▸ Element and text position entries:
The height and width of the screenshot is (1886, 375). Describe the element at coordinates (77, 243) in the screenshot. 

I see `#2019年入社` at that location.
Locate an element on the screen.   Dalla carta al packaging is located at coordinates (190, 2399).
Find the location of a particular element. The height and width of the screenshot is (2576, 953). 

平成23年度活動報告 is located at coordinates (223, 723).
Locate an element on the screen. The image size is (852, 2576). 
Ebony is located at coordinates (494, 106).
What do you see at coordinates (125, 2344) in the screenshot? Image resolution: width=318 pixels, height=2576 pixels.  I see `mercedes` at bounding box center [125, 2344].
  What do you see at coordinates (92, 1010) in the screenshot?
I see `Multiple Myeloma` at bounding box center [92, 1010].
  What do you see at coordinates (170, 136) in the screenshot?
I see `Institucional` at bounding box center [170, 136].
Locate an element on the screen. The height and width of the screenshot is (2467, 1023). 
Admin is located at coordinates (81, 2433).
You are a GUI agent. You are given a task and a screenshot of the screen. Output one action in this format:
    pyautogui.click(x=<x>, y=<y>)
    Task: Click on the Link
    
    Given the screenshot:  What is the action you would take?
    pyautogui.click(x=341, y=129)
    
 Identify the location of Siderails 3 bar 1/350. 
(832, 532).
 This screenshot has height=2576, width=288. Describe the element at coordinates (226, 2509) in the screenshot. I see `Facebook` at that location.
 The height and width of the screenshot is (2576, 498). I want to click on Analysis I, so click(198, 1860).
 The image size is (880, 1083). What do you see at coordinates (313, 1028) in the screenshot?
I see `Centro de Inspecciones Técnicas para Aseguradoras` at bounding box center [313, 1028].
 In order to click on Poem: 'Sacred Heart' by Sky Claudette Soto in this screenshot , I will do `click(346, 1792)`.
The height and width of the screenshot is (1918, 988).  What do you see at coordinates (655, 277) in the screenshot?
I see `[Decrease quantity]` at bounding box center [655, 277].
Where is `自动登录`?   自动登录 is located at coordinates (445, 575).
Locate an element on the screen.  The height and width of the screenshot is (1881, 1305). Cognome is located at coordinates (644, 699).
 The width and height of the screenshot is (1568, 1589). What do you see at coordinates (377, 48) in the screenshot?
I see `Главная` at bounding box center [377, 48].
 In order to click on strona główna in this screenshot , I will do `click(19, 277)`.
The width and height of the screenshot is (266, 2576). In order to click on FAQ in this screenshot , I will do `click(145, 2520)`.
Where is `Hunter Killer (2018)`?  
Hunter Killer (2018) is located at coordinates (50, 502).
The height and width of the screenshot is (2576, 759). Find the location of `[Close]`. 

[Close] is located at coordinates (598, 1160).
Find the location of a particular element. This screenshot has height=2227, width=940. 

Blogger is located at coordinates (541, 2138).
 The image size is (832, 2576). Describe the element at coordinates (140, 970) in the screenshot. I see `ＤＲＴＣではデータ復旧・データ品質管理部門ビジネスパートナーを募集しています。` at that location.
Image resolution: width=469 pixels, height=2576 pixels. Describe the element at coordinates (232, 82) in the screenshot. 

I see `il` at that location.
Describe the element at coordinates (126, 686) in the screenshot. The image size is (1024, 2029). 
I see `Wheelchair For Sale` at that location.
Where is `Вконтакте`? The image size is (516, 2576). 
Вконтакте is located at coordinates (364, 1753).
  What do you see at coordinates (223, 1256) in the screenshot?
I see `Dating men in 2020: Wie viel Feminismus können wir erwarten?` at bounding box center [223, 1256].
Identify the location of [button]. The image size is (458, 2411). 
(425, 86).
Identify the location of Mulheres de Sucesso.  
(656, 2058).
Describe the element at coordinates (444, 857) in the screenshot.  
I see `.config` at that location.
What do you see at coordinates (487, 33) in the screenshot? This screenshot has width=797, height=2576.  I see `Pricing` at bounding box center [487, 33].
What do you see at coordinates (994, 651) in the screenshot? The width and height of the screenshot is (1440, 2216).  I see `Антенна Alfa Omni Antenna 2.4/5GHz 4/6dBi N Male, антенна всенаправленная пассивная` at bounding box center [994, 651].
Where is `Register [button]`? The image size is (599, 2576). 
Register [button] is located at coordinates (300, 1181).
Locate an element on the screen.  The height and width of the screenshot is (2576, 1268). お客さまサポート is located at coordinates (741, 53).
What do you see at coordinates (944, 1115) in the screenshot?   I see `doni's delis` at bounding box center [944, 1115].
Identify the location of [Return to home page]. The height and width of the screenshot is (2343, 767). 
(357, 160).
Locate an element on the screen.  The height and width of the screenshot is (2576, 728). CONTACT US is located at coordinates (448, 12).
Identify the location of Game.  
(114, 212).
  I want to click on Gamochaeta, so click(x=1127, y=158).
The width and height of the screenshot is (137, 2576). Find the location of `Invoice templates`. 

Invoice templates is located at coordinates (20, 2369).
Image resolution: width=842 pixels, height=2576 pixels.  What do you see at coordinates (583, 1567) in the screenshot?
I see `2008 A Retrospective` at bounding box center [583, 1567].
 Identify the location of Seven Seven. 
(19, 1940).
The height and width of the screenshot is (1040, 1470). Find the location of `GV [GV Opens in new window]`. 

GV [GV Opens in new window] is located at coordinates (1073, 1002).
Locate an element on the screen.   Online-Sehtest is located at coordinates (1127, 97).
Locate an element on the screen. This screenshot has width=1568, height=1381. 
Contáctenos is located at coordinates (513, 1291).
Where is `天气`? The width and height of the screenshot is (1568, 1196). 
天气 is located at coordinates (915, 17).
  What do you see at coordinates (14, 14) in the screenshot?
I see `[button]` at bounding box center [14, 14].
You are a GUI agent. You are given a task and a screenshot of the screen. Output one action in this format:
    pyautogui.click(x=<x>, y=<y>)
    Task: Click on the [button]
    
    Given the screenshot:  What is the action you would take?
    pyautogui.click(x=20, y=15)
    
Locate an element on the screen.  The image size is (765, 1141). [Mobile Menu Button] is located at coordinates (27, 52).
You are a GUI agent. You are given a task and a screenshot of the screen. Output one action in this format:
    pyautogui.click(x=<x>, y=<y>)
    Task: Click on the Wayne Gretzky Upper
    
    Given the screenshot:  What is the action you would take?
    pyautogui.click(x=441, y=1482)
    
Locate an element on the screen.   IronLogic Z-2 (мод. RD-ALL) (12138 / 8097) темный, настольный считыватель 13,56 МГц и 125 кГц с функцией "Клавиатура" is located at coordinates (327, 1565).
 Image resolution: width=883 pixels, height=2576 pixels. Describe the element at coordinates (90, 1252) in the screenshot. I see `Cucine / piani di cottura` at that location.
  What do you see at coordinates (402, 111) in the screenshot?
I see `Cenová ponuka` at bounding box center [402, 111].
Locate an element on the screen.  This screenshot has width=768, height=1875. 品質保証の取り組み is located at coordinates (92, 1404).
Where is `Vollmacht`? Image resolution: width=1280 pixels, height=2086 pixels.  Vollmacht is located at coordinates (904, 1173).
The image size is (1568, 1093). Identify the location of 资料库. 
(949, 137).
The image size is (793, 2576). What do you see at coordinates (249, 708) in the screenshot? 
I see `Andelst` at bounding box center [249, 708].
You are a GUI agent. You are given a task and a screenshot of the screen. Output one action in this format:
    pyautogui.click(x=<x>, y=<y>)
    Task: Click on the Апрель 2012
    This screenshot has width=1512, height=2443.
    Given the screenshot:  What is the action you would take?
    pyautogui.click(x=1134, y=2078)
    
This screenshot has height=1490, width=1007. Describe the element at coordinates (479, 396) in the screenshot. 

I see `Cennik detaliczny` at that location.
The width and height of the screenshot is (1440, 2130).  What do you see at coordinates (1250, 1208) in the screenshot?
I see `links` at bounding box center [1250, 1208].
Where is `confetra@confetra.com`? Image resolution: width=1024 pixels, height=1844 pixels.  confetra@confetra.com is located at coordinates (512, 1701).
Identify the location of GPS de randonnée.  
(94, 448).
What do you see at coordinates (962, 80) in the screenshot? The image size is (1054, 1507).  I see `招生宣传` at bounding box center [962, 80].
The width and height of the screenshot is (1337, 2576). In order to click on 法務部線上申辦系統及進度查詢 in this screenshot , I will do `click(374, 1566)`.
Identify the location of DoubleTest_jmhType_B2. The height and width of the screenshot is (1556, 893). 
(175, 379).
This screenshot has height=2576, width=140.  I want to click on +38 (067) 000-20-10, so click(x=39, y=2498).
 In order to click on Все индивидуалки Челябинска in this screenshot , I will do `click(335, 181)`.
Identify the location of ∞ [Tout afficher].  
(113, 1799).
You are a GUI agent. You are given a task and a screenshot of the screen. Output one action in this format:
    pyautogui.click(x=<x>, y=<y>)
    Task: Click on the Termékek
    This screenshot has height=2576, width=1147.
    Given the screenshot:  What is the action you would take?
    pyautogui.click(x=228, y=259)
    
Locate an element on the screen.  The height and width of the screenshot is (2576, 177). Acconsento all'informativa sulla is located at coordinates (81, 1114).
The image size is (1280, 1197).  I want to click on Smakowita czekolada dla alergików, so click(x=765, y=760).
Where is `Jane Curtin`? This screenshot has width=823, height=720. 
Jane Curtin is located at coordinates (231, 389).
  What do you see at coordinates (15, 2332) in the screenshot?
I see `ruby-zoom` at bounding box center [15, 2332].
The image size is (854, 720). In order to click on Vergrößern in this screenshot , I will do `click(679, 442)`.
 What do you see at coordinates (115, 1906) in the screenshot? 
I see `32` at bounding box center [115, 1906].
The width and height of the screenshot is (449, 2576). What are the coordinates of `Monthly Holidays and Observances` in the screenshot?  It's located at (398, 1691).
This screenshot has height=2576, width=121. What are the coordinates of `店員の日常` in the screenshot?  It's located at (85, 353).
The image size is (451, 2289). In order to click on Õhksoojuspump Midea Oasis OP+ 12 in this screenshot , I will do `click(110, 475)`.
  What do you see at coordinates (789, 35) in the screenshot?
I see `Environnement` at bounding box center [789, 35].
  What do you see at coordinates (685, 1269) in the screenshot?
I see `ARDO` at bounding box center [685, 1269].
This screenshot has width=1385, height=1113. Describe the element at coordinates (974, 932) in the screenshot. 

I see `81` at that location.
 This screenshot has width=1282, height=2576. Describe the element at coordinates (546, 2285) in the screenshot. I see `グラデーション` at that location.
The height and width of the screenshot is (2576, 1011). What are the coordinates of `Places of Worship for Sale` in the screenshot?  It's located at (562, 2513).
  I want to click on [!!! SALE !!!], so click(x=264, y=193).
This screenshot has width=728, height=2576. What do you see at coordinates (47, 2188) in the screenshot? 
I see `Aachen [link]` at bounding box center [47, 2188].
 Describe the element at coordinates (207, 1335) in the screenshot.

▸ Required task: Convert the lines of the entries above into a Markdown table with the columns "No." and "Text", skipping any blank lines. Start at the line containing "What do you see at coordinates (962, 80)" and end at the line containing "center [789, 35].", including both.

▸ Response below:
| No. | Text |
|---|---|
| 1 | What do you see at coordinates (962, 80) in the screenshot? The image size is (1054, 1507).  I see `招生宣传` at bounding box center [962, 80]. |
| 2 | The width and height of the screenshot is (1337, 2576). In order to click on 法務部線上申辦系統及進度查詢 in this screenshot , I will do `click(374, 1566)`. |
| 3 | Identify the location of DoubleTest_jmhType_B2. The height and width of the screenshot is (1556, 893).  |
| 4 | (175, 379). |
| 5 | This screenshot has height=2576, width=140.  I want to click on +38 (067) 000-20-10, so click(x=39, y=2498). |
| 6 |  In order to click on Все индивидуалки Челябинска in this screenshot , I will do `click(335, 181)`. |
| 7 | Identify the location of ∞ [Tout afficher].   |
| 8 | (113, 1799). |
| 9 | You are a GUI agent. You are given a task and a screenshot of the screen. Output one action in this format: |
| 10 |     pyautogui.click(x=<x>, y=<y>) |
| 11 |     Task: Click on the Termékek |
| 12 |     This screenshot has height=2576, width=1147. |
| 13 |     Given the screenshot:  What is the action you would take? |
| 14 |     pyautogui.click(x=228, y=259) |
| 15 | Locate an element on the screen.  The height and width of the screenshot is (2576, 177). Acconsento all'informativa sulla is located at coordinates (81, 1114). |
| 16 | The image size is (1280, 1197).  I want to click on Smakowita czekolada dla alergików, so click(x=765, y=760). |
| 17 | Where is `Jane Curtin`? This screenshot has width=823, height=720.  |
| 18 | Jane Curtin is located at coordinates (231, 389). |
| 19 |   What do you see at coordinates (15, 2332) in the screenshot? |
| 20 | I see `ruby-zoom` at bounding box center [15, 2332]. |
| 21 | The image size is (854, 720). In order to click on Vergrößern in this screenshot , I will do `click(679, 442)`. |
| 22 |  What do you see at coordinates (115, 1906) in the screenshot?  |
| 23 | I see `32` at bounding box center [115, 1906]. |
| 24 | The width and height of the screenshot is (449, 2576). What are the coordinates of `Monthly Holidays and Observances` in the screenshot?  It's located at (398, 1691). |
| 25 | This screenshot has height=2576, width=121. What are the coordinates of `店員の日常` in the screenshot?  It's located at (85, 353). |
| 26 | The image size is (451, 2289). In order to click on Õhksoojuspump Midea Oasis OP+ 12 in this screenshot , I will do `click(110, 475)`. |
| 27 |   What do you see at coordinates (789, 35) in the screenshot? |
| 28 | I see `Environnement` at bounding box center [789, 35]. |